Stated task | Write the next part of the article about the National Unity Platform (NUP) stepping back from street protests in Uganda, picking up after its last sentence.

Though Mpuuga isn’t openly backing protests, when prices rose steeply in 2011 he was named the coordinator of a pressure group labelled Activists for Change (A-4-C) which championed protests which were violently crushed by security agencies, but still Dr Besigye, who had just rejected the outcome of the presidential election, came out as the poster boy.

Stamping authority

NUP stamped its authority over the politics of the Kampala metropolitan area and was expected to take a lead in protests since skyrocketing prices normally affect the poor town-dwellers who voted for them.

“They failed the first test in the first two months after the elections. They had momentum with them after the elections to lead protests that would have put this government in a very tight position but they choose not to lead,” Yusuf Serunkuma, a Makerere University-based political theorist who has done research about NUP, said.

“Remember NUP MPs were not voted for because they know policy, because even those who voted for them didn’t know them. They voted for them because the voters wanted them to confront the government.”

Bobi Wine addresses his supporters in downtown Kampala during protests against social media tax in July 2018. PHOTO/FILE

Before NUP morphed from People Power, they protested against government’s move to introduce over-the-top (OTT) tax.
But it seems the party had to reconsider the idea of protesting when security operatives killed more than 50 people in November 2020 while quelling protests following the arrest of NUP’s principal Robert Kyagulanyi Ssentamu, popularly known as Bobi Wine, who was on the presidential campaign trail in the eastern district of Luuka.

“These illegal arrests and abductions do not only have an impact on us as leaders but also on the population generally. By the time we went to the polls in January 2021, people were subdued.

People voted and their votes were robbed in broad daylight,” David Lewis Rubongoya, NUP’s secretary general, told Observer newspaper last year.

“Bullied by the events of November 2020 in which regime operatives opened fire and killed people in broad daylight, people were scared to come out and protest. It became clear to the people that we are not dealing with a civil person at all.

Remember people were not armed. So, if unarmed people are killed every time they protest, definitely that has an impact on them.” 

The move to slap murder charges on MPs Muhammad Ssegirinya and Allan Ssewanyana, who have spent months in jail, also seemed to have played a role in breaking the backs of NUP leaders.

“You have to think about your family because you have seen what has happened to your colleagues. They have been in jail over trumped-up charges,” a NUP MP who represents one of the nine constituencies that make up Kampala District said on condition of anonymity.

Police re-arrested Ssegirinya and Ssewanyana on September 7, 2021, in Masaka District shortly after they secured bail from the chief magistrate’s court. They were slapped with additional charges of terrorism, aiding and abetting terrorism, murder, and attempted murder, and remanded to Kigo Prison.

The charges stem from their alleged involvement in the Greater Masaka Region machete killings, which claimed the lives of more than 20 people between July and September 2021.

Change of strategy

With protests not looked at as an alternative to bringing about change, NUP has instead focused purely on activities that are less confrontational like participating in by-elections as they lay the groundwork for the 2026 General Election.

Material provided |

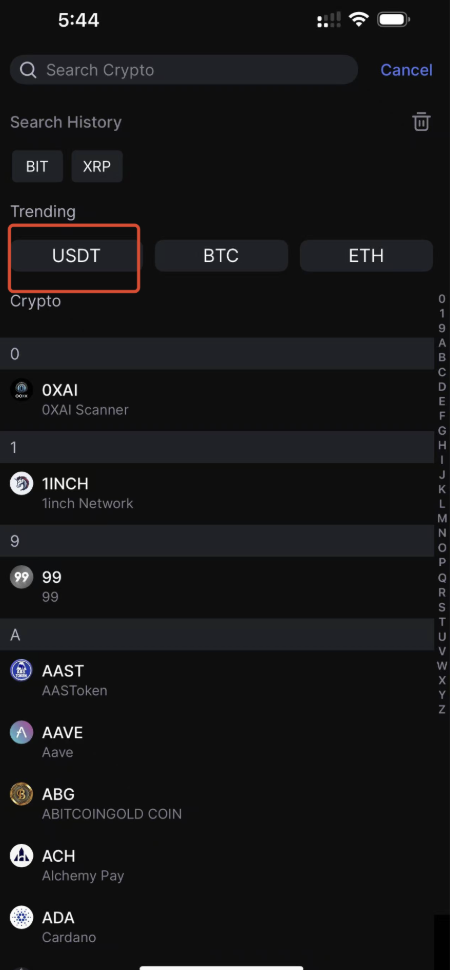Pick the Cardano ADA logo
The width and height of the screenshot is (450, 970).
22,917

Answer |
“The only part of Uganda that I have not gone to is western Uganda. We have been to the rest of the country building our structures. We have been to the east, north and here in central reorganising ourselves because the regime had bribed some of our mobilisers,” said Jeremiah Keeya Mwanje, a NUP councillor at Kampala City Hall who is charged with training the party’s cadres.

“I have been telling them what NUP is all about. For instance, our ideology and how they can recruit other people into the party.” 

NUP’s strategy of not engaging the State as they prepare for the next election sounds problematic to some people within Opposition.

Mr Samuel Walter Lubega Mukaaku, who has been Dr Besigye’s right-hand man in the protests, insists that looking at the next elections has always been a mistake Opposition commits without learning lessons.

“It’s not the first time you heard of that. You remember when FDC was leading Opposition and some within that party were saying the focus should be on building party structures and self-preserve rather than engaging in protests?” Mr Mukaaku, who was one of the early backers of Mr Kyagulanyi’s political career, explained. “You recall the [Jimmy Akena-led UPC faction] Akenas were saying that what the [former UPC president Olara] Otunnus were doing was wrong. Has it worked? And where have they finally ended up?” 

Mr Mukaaku believes that with NUP not engaging in street activism they have abandoned the People Power ideology. 
“You know we used to say even if the man [President Museveni] remains in power we shall continue to harass him because we knew that Bobi had the x-factor. Even if you want to challenge for the election you have to look at other socio-economic phenomena,” Mr Mukaaku says.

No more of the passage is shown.